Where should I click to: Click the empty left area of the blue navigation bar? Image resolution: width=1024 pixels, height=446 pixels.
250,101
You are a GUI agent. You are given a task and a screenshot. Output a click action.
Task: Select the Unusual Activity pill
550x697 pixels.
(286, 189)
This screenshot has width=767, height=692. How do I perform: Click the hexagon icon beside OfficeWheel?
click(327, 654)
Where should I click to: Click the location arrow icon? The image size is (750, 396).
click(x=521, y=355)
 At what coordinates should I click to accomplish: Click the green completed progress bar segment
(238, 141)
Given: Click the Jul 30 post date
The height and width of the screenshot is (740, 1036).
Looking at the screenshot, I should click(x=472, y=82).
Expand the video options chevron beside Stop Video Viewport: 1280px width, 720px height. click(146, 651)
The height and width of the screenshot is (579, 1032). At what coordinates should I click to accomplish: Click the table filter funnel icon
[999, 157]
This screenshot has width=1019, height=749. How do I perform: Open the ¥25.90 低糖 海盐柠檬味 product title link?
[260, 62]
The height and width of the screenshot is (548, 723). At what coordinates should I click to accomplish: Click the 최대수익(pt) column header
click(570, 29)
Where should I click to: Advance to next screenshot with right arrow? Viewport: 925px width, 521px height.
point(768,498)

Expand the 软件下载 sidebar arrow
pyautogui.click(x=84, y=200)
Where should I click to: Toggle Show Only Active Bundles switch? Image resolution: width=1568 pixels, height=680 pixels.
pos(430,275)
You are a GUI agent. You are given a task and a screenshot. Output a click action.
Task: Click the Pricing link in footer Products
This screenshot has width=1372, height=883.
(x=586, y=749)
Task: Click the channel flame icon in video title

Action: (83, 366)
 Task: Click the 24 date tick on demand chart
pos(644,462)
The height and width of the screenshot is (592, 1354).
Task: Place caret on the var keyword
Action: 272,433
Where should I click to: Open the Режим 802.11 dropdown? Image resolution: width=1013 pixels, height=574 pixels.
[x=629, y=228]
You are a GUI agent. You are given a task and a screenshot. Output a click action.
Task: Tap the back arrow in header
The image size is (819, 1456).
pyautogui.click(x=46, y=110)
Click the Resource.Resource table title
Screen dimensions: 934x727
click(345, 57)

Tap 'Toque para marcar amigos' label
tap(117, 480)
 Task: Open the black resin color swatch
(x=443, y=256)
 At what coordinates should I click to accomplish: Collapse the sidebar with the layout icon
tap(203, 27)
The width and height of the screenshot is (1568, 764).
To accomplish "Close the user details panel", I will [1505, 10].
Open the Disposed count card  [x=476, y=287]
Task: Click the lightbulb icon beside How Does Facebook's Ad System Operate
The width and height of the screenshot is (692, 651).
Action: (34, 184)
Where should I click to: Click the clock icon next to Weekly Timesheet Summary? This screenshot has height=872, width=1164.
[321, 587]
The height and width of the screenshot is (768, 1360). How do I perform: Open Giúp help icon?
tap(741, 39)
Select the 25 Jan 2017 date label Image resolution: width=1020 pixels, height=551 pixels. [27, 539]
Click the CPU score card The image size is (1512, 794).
_ _ _ _
### Your objective
Transcribe the listing above verbatim, leaving every line whole.

### Solution for this task
Where should I click to: Click the empty left area of the blue navigation bar? Image resolution: width=1024 pixels, height=446 pixels.
250,101
You are a GUI agent. You are given a task and a screenshot. Output a click action.
Task: Select the Unusual Activity pill
550x697 pixels.
(286, 189)
This screenshot has width=767, height=692. How do I perform: Click the hexagon icon beside OfficeWheel?
click(327, 654)
Where should I click to: Click the location arrow icon? The image size is (750, 396).
click(x=521, y=355)
 At what coordinates should I click to accomplish: Click the green completed progress bar segment
(238, 141)
Given: Click the Jul 30 post date
The height and width of the screenshot is (740, 1036).
Looking at the screenshot, I should click(x=472, y=82).
Expand the video options chevron beside Stop Video Viewport: 1280px width, 720px height. click(146, 651)
The height and width of the screenshot is (579, 1032). At what coordinates should I click to accomplish: Click the table filter funnel icon
[999, 157]
This screenshot has width=1019, height=749. How do I perform: Open the ¥25.90 低糖 海盐柠檬味 product title link?
[260, 62]
The height and width of the screenshot is (548, 723). At what coordinates should I click to accomplish: Click the 최대수익(pt) column header
click(570, 29)
Where should I click to: Advance to next screenshot with right arrow? Viewport: 925px width, 521px height.
point(768,498)

Expand the 软件下载 sidebar arrow
pyautogui.click(x=84, y=200)
Where should I click to: Toggle Show Only Active Bundles switch? Image resolution: width=1568 pixels, height=680 pixels.
pos(430,275)
You are a GUI agent. You are given a task and a screenshot. Output a click action.
Task: Click the Pricing link in footer Products
This screenshot has width=1372, height=883.
(x=586, y=749)
Task: Click the channel flame icon in video title

Action: (83, 366)
 Task: Click the 24 date tick on demand chart
pos(644,462)
The height and width of the screenshot is (592, 1354).
Task: Place caret on the var keyword
Action: 272,433
Where should I click to: Open the Режим 802.11 dropdown? Image resolution: width=1013 pixels, height=574 pixels.
[x=629, y=228]
You are a GUI agent. You are given a task and a screenshot. Output a click action.
Task: Tap the back arrow in header
The image size is (819, 1456).
pyautogui.click(x=46, y=110)
Click the Resource.Resource table title
Screen dimensions: 934x727
click(345, 57)

Tap 'Toque para marcar amigos' label
tap(117, 480)
 Task: Open the black resin color swatch
(x=443, y=256)
 At what coordinates should I click to accomplish: Collapse the sidebar with the layout icon
tap(203, 27)
The width and height of the screenshot is (1568, 764).
To accomplish "Close the user details panel", I will [1505, 10].
Open the Disposed count card  [x=476, y=287]
Task: Click the lightbulb icon beside How Does Facebook's Ad System Operate
The width and height of the screenshot is (692, 651).
Action: (34, 184)
Where should I click to: Click the clock icon next to Weekly Timesheet Summary? This screenshot has height=872, width=1164.
[321, 587]
The height and width of the screenshot is (768, 1360). How do I perform: Open Giúp help icon?
tap(741, 39)
Select the 25 Jan 2017 date label Image resolution: width=1020 pixels, height=551 pixels. [27, 539]
Click the CPU score card The image size is (1512, 794).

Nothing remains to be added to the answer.